Données brutes:

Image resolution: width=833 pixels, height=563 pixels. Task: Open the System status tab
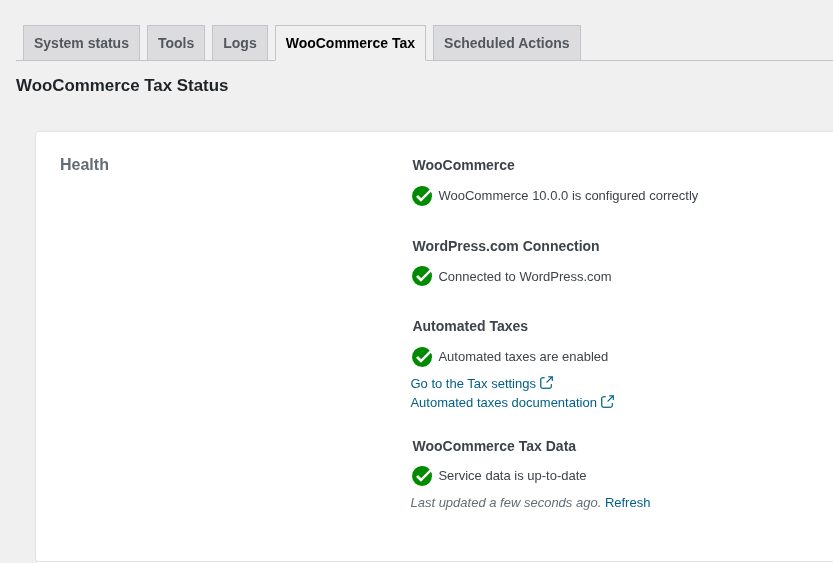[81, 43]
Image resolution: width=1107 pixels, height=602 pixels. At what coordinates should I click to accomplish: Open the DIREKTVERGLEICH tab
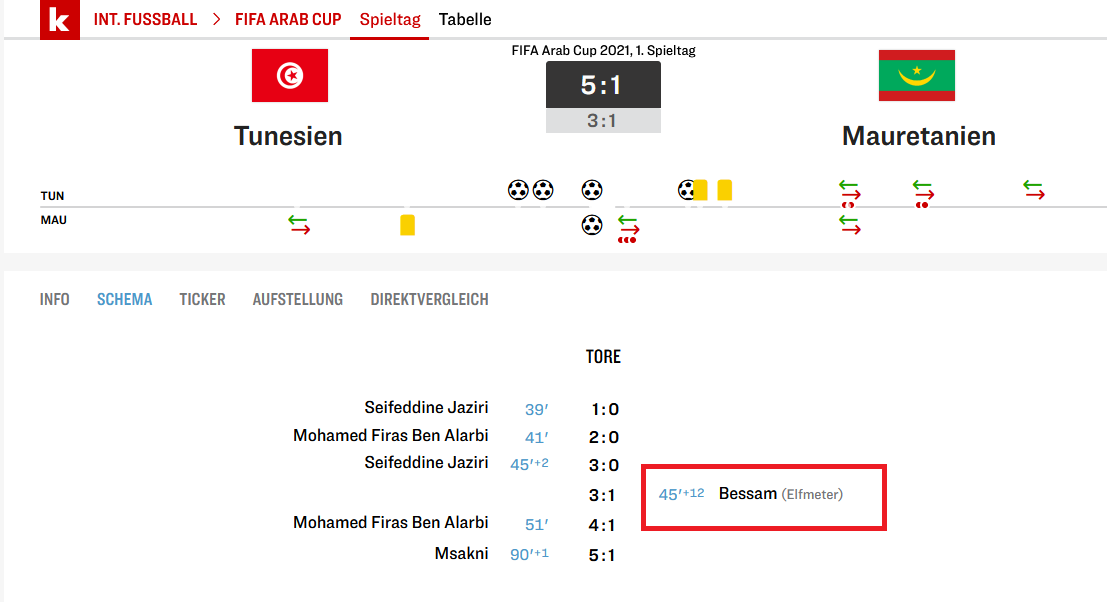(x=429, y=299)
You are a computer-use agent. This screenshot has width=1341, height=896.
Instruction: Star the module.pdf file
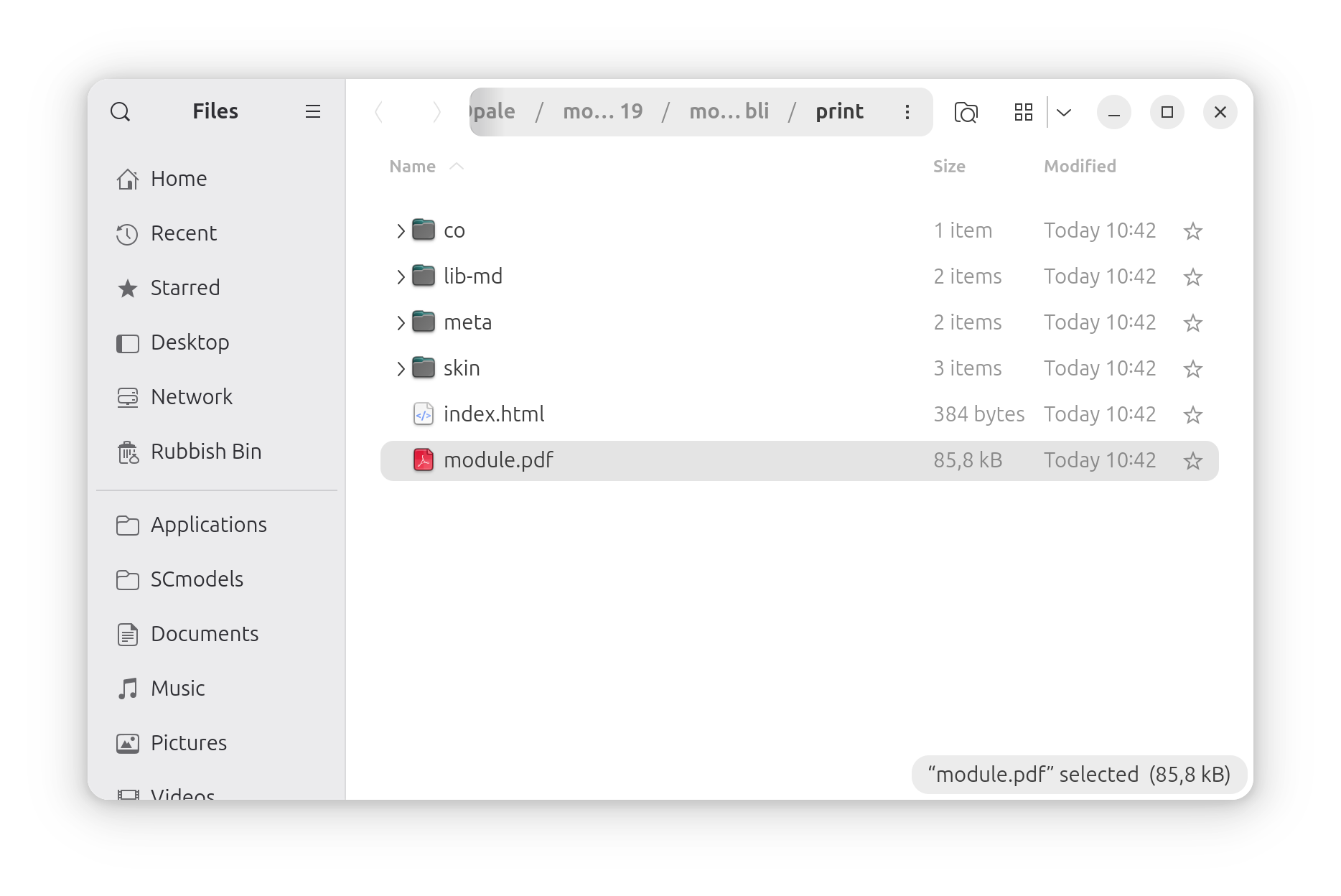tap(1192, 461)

---

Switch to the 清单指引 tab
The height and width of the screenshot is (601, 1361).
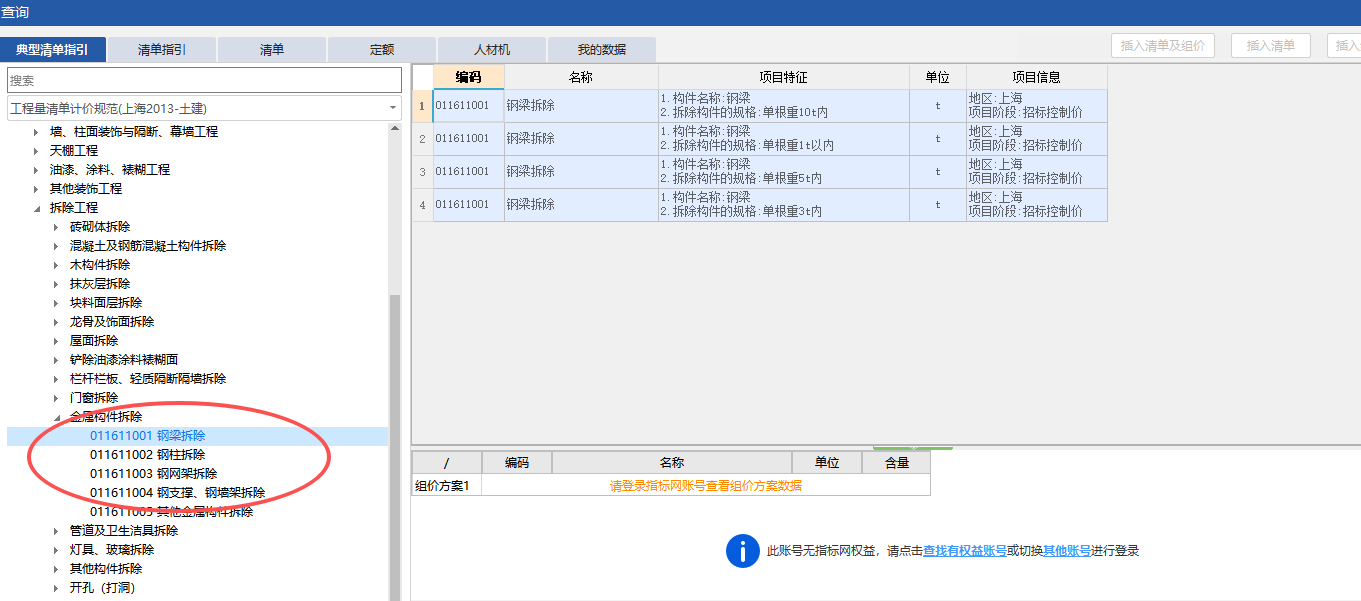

Défi:
Combien de lignes des items contiennent la chaîne "Open", en respectant la casse ? Donnez seulement le nombre.

Bonne réponse:
2